I think what Tripp wants is to flatten and level the top surface of the_ in-situ _stump, for further development...a planter was mentioned.
No one I know personally has a chainsaw with a 4' bar...that's a serious machine.
Granberg International |


----------



## Herb Stoops (Aug 28, 2012)

DaninVan said:


> I think what Tripp wants is to flatten and level the top surface of the_ in-situ _stump, for further development...a planter was mentioned.
> No one I know personally has a chainsaw with a 4' bar...that's a serious machine.
> Granberg International |


That looks like a 6',2-man saw with the outboard handle removed.:smile::smile: There is a serious amount of lumber in that sump.

Herb


----------



## cocobolo1 (Dec 31, 2015)

DaninVan said:


> I think what Tripp wants is to flatten and level the top surface of the_ in-situ _stump, for further development...a planter was mentioned.
> No one I know personally has a chainsaw with a 4' bar...that's a serious machine.
> Granberg International |


Dan you don't need a 4' bar get through a 4' tree. My big one has a 36" bar (Husky 394) and the biggest arbutus I went through was 54". You have to attack it from two sides. If you want it level, you can use 2 x 4's nailed on to the stump to guide you. 
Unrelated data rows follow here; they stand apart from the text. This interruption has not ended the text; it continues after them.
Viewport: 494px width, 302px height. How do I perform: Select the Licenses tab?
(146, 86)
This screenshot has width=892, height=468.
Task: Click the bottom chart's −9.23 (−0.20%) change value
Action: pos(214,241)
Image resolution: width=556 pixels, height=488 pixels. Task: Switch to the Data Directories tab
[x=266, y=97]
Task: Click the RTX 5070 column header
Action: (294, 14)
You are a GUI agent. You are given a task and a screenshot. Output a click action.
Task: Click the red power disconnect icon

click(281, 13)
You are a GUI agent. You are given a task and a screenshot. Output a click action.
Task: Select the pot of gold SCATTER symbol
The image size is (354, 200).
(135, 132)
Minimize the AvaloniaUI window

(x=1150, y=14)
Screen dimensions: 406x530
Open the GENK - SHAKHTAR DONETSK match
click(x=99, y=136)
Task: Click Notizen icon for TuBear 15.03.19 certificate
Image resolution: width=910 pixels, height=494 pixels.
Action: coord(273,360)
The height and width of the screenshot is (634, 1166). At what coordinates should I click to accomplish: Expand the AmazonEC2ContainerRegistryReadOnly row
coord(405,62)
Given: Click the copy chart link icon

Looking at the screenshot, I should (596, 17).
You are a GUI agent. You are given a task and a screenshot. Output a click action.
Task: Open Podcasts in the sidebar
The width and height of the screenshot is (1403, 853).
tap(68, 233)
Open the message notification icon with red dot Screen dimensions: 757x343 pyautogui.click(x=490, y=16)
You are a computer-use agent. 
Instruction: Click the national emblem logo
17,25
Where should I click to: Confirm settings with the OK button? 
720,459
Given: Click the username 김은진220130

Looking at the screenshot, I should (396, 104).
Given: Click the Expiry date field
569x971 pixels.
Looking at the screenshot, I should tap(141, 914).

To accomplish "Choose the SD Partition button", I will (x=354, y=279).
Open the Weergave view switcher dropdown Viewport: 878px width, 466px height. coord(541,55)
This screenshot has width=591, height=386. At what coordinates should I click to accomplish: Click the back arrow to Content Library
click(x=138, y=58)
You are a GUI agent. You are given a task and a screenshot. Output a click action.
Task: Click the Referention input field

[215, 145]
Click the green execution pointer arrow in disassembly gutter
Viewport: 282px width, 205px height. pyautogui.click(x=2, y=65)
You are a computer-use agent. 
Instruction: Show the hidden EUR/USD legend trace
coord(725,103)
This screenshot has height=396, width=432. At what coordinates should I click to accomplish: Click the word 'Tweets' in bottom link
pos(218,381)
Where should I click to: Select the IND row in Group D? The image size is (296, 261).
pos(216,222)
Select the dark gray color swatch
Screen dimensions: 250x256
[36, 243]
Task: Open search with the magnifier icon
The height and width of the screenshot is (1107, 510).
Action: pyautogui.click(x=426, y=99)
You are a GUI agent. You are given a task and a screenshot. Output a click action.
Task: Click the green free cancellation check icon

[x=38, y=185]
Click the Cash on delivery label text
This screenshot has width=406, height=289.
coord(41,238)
Not really a job for someone who hasn't used a bigger saw before.


----------



## DaninVan (Jan 1, 2012)

Heh...road Tripp!!!
Sorry; I don't know what came over me 

This isn't helping Tripp with his project. Maybe a router ski setup?


----------



## BrianS (Nov 7, 2004)

Tripp1 said:


> Hello all,
> 
> Anyone have any luck flattening a stump?
> 
> ...


Yes, I see no reason why this wouldn't work to level the surface. Make sure your frame is solid and won't move on you... maybe go so far as to sinking it into the ground to help with stability, and take little bites at a time until you get it where you want it.


----------



## hawkeye10 (Jul 28, 2015)

I can see this is going to take a while. Stick being the wonderful person that he is I bet he would do it for you. :wink:


----------



## sunnybob (Apr 3, 2015)

Plus 1 for the blackpowder approach.

Great entertainment value.


----------



## The Hobbyist (Apr 25, 2015)

Cut it into 3" slices, and sell them for $1,500.00 each. Retire!


----------



## Tripp1 (Nov 1, 2009)

Thanks, for the help


----------



## DesertRatTom (Jul 3, 2012)

Old stump in most climates attract termites, which soon discover your house. We kept a near 4 ft stump and within a year it was infested, and that's in a very dry region. Then had it ground down, which we do with all removed trees now.


----------



## Dejure (Jul 27, 2009)

I made a lot of burl tables, back in the day. Ninety-nine percent of my work was free hand using what ever gnawed off wood.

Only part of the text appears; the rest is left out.